Autovelox non omologati: “Multe nulle per milioni”, e l’Anci teme la pioggia di ricorsi

La Corte di Cassazione accoglie il ricorso di un automobilista veneto. I Comuni italiani tremano “In Italia sono quasi tutti così”.

Roma – Le multe per eccesso di velocità non sono valide se l’Autovelox non è stato “omologato”, ma solo “approvato”. Lo ha stabilito la Corte di Cassazione, con l’ordinanza 10505/2024 del 19 aprile, che ritiene illegittima la prassi finora applicata dalla polizia. La decisione ha riguardato una vicenda, in particolare: la Suprema Corte ha respinto il ricorso del Comune di Treviso e quindi la multa, presa da un automobilista mentre stava viaggiando a 97 chilometri all’ora in un tratto in cui la velocità massima consentita è di 90. Risultato: multa annullata. L’autovelox che aveva rilevato la violazione infatti era stato solo “approvato” e non “omologato”.
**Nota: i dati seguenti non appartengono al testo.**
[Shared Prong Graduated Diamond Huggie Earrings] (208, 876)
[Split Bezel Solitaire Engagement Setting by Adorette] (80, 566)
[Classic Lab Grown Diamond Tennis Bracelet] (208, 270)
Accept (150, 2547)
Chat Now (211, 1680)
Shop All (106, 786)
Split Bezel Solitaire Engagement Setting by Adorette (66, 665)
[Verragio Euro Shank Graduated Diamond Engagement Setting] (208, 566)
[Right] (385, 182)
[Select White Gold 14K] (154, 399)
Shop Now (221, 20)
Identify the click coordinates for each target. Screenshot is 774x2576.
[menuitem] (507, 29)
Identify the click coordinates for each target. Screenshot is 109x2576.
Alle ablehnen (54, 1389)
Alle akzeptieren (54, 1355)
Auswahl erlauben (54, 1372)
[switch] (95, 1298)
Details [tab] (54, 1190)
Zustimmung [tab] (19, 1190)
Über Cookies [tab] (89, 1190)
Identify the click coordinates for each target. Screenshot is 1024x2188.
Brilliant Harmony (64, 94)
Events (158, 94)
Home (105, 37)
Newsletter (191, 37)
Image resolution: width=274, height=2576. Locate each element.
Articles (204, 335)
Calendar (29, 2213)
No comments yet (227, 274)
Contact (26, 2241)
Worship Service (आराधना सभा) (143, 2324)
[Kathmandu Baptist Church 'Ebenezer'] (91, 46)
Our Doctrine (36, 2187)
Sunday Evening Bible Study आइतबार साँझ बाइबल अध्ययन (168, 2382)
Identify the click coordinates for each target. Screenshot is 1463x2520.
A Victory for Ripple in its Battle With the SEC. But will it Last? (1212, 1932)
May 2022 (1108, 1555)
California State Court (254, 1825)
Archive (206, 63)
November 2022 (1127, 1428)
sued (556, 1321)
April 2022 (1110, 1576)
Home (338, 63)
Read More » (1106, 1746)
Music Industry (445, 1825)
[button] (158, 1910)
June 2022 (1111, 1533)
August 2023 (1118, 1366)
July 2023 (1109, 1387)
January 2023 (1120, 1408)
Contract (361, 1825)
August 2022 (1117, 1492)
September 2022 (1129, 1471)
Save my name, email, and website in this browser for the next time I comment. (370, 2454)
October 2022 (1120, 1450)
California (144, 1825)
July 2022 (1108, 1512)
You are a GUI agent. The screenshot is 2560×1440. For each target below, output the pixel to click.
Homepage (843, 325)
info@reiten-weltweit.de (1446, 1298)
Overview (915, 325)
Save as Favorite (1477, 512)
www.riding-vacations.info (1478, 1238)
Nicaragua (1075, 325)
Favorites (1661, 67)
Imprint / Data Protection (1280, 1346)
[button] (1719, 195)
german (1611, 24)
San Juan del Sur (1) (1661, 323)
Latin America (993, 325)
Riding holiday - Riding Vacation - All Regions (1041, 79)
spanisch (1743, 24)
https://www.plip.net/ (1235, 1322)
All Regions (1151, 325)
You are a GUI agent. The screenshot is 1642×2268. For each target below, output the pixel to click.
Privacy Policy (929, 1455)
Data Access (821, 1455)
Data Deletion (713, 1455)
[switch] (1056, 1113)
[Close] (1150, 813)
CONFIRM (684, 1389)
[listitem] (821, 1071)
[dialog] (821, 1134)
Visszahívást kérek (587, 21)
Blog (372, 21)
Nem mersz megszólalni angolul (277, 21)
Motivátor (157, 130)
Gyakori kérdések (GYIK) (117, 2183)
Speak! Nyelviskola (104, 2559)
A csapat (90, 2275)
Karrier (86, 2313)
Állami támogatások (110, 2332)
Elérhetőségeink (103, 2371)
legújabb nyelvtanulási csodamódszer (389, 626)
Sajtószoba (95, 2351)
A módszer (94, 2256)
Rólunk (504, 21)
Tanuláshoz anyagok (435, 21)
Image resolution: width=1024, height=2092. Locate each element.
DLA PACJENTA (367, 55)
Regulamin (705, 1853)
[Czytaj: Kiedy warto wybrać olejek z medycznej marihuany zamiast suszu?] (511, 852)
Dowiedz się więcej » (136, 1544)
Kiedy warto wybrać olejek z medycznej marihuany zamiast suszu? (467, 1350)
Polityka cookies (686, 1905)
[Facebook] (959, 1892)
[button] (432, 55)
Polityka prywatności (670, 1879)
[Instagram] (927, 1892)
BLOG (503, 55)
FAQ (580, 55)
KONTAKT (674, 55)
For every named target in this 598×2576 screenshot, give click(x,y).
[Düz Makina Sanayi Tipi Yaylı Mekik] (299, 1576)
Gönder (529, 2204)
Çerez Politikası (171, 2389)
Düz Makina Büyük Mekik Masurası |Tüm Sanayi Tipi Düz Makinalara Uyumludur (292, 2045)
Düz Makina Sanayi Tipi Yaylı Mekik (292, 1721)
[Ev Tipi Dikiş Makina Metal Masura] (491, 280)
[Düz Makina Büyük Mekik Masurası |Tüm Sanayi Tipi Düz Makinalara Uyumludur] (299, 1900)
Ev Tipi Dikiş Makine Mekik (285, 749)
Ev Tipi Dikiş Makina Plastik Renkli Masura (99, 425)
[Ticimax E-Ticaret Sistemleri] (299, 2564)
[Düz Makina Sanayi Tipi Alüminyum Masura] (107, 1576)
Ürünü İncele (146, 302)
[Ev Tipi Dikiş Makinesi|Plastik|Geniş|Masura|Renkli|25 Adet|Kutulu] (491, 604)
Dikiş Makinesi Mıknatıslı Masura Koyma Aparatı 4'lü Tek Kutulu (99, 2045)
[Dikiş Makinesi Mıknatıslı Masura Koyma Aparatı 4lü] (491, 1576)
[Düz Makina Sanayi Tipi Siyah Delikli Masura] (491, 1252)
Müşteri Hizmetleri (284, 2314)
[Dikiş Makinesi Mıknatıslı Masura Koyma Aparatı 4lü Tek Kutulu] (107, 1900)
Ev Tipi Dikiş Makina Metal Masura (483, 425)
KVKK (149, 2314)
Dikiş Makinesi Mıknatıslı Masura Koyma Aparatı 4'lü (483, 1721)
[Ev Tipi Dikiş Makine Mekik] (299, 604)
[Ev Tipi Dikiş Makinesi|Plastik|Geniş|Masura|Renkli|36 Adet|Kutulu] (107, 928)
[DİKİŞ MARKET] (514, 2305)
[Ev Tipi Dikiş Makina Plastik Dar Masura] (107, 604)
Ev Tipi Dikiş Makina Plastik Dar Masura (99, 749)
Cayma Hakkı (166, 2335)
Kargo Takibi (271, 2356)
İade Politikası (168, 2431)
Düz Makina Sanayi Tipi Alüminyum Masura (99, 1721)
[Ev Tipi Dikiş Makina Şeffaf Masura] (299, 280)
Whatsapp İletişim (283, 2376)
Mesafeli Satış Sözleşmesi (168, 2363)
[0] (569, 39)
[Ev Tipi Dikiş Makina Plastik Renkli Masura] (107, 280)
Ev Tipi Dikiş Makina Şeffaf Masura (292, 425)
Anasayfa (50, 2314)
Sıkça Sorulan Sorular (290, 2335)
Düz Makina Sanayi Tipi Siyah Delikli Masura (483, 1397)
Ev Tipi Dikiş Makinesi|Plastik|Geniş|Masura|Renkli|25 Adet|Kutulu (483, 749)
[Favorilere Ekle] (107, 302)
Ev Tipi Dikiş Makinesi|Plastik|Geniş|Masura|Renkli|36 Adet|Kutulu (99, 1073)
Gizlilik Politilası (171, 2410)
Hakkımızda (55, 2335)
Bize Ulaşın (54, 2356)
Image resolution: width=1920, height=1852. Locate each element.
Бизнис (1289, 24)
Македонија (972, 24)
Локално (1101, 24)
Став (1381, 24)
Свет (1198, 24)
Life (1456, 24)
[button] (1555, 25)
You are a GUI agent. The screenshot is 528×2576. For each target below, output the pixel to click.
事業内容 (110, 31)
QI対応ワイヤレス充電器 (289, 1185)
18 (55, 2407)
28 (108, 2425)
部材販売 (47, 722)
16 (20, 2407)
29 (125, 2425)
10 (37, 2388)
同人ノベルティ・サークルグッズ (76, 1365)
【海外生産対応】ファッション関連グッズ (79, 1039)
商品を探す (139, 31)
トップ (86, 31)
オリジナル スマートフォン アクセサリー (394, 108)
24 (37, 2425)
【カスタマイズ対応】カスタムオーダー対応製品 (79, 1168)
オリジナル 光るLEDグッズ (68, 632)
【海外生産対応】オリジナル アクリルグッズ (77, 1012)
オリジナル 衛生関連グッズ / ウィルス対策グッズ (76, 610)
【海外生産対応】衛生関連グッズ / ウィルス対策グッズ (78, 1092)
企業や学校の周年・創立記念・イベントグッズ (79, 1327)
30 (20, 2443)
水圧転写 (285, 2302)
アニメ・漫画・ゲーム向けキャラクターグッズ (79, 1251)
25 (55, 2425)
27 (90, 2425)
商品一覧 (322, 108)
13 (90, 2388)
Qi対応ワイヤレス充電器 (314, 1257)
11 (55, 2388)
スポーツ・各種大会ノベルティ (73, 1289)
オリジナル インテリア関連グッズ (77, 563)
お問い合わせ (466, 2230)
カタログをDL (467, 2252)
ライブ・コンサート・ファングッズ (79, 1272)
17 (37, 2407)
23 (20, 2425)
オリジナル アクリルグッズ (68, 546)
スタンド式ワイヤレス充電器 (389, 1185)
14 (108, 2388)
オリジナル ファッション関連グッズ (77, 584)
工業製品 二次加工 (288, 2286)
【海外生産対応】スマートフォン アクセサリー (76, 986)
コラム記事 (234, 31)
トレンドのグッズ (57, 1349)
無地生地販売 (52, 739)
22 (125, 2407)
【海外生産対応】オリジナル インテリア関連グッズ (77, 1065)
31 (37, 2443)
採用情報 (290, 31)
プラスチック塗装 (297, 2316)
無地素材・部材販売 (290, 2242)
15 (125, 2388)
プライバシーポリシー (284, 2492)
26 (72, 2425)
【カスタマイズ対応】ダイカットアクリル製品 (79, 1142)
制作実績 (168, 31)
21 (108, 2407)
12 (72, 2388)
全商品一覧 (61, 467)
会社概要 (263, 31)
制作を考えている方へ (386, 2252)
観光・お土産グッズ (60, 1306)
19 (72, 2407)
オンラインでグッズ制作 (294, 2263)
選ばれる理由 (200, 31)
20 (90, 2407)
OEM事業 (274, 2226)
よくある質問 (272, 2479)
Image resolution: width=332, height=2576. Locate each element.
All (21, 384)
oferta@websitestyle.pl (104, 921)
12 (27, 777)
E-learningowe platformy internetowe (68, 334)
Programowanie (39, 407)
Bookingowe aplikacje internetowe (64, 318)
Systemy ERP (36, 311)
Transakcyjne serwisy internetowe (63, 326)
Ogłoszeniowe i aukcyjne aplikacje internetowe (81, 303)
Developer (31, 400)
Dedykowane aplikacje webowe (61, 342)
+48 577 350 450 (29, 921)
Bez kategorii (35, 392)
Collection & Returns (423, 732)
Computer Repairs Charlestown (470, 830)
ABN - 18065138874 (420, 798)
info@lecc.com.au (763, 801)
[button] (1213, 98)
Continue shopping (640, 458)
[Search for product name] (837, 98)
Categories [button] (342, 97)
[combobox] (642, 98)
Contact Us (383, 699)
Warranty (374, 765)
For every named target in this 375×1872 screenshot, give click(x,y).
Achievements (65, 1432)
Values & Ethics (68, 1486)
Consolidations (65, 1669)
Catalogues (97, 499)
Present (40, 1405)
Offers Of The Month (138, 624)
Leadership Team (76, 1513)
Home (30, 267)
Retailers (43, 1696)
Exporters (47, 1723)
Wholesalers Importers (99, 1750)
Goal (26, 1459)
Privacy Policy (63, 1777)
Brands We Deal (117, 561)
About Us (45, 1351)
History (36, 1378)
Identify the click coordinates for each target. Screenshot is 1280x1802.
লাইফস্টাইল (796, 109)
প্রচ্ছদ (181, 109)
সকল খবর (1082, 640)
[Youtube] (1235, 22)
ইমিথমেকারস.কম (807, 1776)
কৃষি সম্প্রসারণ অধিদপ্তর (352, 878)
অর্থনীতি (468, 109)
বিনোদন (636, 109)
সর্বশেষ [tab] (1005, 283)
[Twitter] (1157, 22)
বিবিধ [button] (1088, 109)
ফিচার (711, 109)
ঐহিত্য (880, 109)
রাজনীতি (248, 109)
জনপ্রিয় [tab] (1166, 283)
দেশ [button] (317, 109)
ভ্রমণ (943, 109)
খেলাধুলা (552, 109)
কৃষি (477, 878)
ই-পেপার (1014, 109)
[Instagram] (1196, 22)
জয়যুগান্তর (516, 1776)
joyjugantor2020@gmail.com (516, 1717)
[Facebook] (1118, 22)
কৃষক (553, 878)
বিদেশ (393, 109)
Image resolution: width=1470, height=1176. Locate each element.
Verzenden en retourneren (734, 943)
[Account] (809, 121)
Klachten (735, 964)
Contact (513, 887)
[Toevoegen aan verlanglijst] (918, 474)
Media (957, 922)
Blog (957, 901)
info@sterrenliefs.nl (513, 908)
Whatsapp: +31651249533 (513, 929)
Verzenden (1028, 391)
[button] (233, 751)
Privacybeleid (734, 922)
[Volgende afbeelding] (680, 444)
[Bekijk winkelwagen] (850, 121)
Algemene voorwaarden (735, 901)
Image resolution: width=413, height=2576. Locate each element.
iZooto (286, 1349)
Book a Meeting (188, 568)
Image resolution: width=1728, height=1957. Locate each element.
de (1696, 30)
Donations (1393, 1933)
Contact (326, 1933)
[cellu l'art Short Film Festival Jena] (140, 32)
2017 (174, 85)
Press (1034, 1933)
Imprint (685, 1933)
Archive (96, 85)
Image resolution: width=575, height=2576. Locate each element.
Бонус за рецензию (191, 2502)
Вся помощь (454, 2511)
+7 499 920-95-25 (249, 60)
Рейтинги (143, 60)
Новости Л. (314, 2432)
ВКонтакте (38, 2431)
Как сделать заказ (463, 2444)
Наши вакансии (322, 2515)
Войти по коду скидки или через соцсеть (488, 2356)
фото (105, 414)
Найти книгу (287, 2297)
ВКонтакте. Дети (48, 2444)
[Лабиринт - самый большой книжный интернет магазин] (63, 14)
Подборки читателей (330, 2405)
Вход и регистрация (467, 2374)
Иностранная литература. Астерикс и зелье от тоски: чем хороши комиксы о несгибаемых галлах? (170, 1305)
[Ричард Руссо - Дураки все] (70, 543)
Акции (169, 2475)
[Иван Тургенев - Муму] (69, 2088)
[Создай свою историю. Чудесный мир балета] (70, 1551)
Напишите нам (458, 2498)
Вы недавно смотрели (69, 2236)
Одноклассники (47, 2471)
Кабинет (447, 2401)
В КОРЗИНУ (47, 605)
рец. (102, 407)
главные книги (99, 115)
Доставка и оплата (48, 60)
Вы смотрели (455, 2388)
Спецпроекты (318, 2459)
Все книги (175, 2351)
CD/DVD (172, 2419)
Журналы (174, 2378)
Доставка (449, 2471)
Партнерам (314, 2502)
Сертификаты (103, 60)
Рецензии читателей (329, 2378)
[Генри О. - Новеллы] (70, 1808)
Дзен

Una pronuncia che fa tremare non poco le casse dei Comuni italiani visto che gli apparecchi approvati ma non omologati sono disseminati in grande quantità in tutte le regioni italiane. Ora l’Anci teme una valanga di ricorsi e l’annullamento di multe per milioni di euro. Il ministero delle Infrastrutture ha sempre affermato, fino ad oggi, che “approvazione” e “omologazione” fossero la stessa cosa (circolare n. 8176/2020), e per entrambi i requisiti valeva la stessa attività. Ma una circolare ministeriale – che è fonte del diritto di rango secondario – non può prevalere sul Codice della strada, che invece è fonte di rango primario, trattandosi di una legge.

Per la Suprema Corte, invece, “omologazione” e “approvazione” sono due concetti diversi. Stando ai giudici, esistono infatti due procedimenti che hanno caratteristiche, natura e finalità diverse: uno, l’omologazione ministeriale, autorizza la riproduzione in serie di un apparecchio testato in laboratorio, garantendo la perfetta funzionalità e la precisione dello strumento elettronico. È propedeutico all’altro, l’approvazione del prototipo: un procedimento che invece non richiede la comparazione dello strumento con tanto di caratteristiche ritenute fondamentali.

La Cassazione si rifà alla norma primaria: l’articolo 45, comma 6, del Codice della strada. Le circolari ministeriali “evocate dal ricorrente” (il Comune) che parlano di equivalenza fra omologazione e approvazione non contano, perché i due termini sono differenti sul piano formale e sostanziale. Stando così le cose, le multe rilevate attraverso Autovelox solo “approvati” sono quindi da considerarsi illegittime. Il ricorso può essere presentato entro 60 giorni dal ricevimento del verbale dinanzi al Prefetto, o entro 30 dinanzi al giudice di pace. Per tutte le multe che risalgono a un periodo antecedente, invece, si è verificata una sorta di sanatoria

Il timore che i ricorsi possano fioccare è concreto. Inoltre, se la multa viene annullata in primo grado, quanti comuni ricorrerebbero in appello e poi in Cassazione con il precedente della stessa Corte che come di prassi fa giurisprudenza? Due comuni del trevigiano hanno già ammesso di aver perso due ricorsi in primo grado. Ed è solo l’inizio di una escalation che porteranno giudizi negativi per le amministrazioni locali. Del resto, anche lo stesso direttore dell’Anci del Veneto, Carlo Rapicavoli, ammette che tantissimi autovelox non sono omologati, visto che dal 2020 si è praticamente proceduto quasi esclusivamente con le “autorizzazioni” perché pareva bastasse così.

Ma le cifre in bilico per i comuni fanno tremare i polsi. Solo in Veneto, le sanzioni per violazioni al codice della strada valgono circa 50 milioni l’anno e sono per un terzo addebitabili al superamento dei limiti di velocità riscontrato dalle apparecchiature elettroniche. La quota normalmente riscossa dal Comune di Treviso sarebbe di poco inferiore ai 4 milioni. Se si pensa che in Italia esistono più di 11mila apparecchi elettronici di rilevamento della velocità si fa presto a intasare i tribunali soltanto di ricorsi per riottenere i soldi versati.